** Reading passage **
-.-.-
A football fan who was attacked after savage assault at an away match died five years later of complications from a brain injury, an inquest has heard.

Cambridge United supporter Simon Dobbin was set upon as he walked to the railway station by opposing supporters who acted "like a pack of animals" following his team's 0-0 away draw against Southend United on March 21 2015.

The devastating injuries left him unable to walk or talk, and on the BBC’s DIY SOS show, a team of 900 volunteers led by presenter Nick Knowles drastically upgraded Simon’s home to make easier for him to cope with his disabilities.

Essex coroner's officer Jo Instrall told a hearing in Chelmsford on Thursday that Simon "died suddenly at home" in Mildenhall, Suffolk, five years later, on October 21 2020, at the age of just 48.

His medical cause of death was recorded as "complications arising from hypoxic ischemic brain injury following an assault", Ms Instrall said.

Essex area coroner Sean Horstead formally opened the inquest into Simon's death and then suspended it "at the request of Essex Constabulary".
-.-.-
** Supplied material **
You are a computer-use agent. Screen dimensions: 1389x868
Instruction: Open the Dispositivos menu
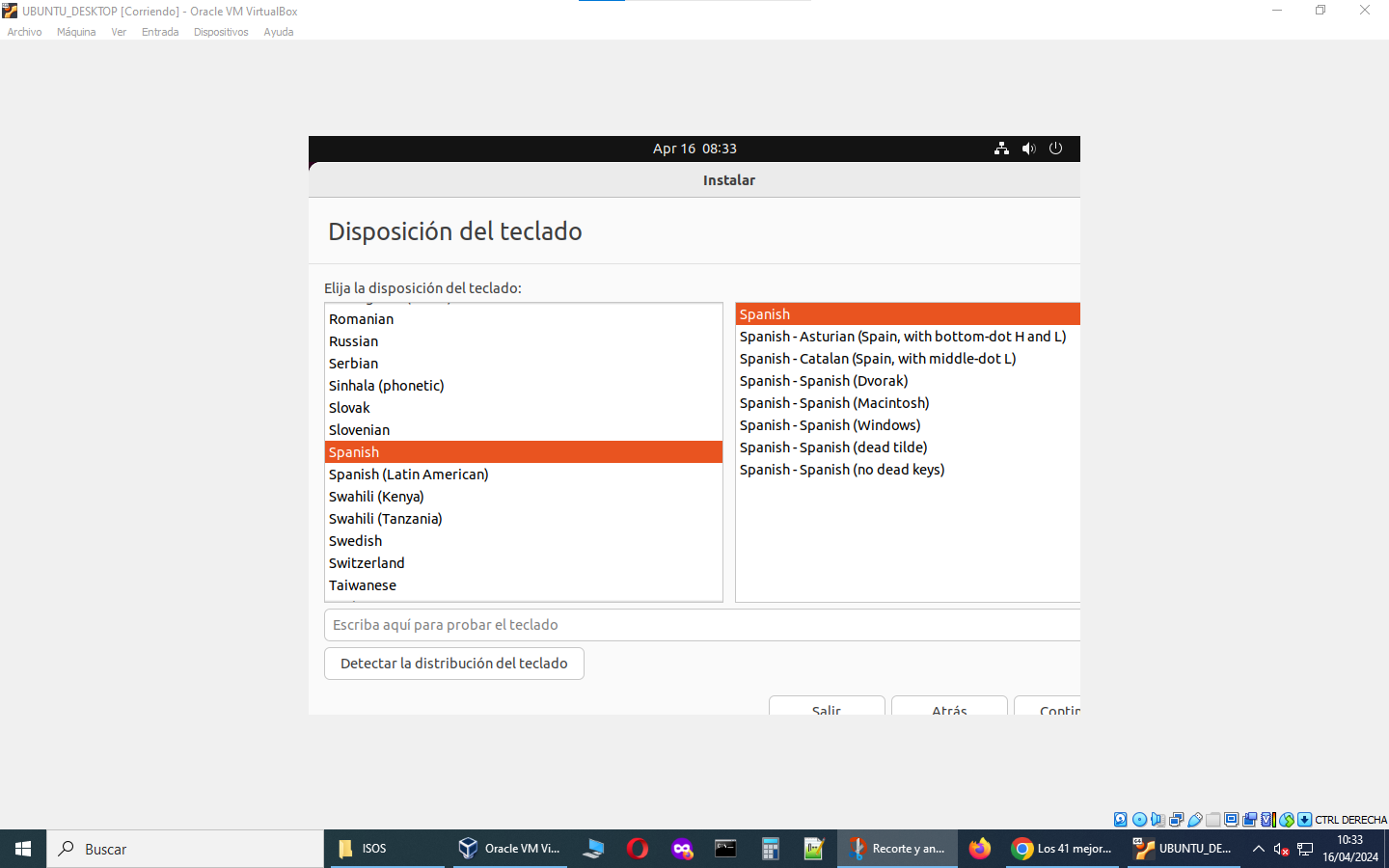(221, 32)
-.-.-
** Directions for this task **
Return the part of the news report on Simon Dobbin's death from "The devastating injuries" to "of just 48.", copied word for word.

** Your solution **
The devastating injuries left him unable to walk or talk, and on the BBC’s DIY SOS show, a team of 900 volunteers led by presenter Nick Knowles drastically upgraded Simon’s home to make easier for him to cope with his disabilities.

Essex coroner's officer Jo Instrall told a hearing in Chelmsford on Thursday that Simon "died suddenly at home" in Mildenhall, Suffolk, five years later, on October 21 2020, at the age of just 48.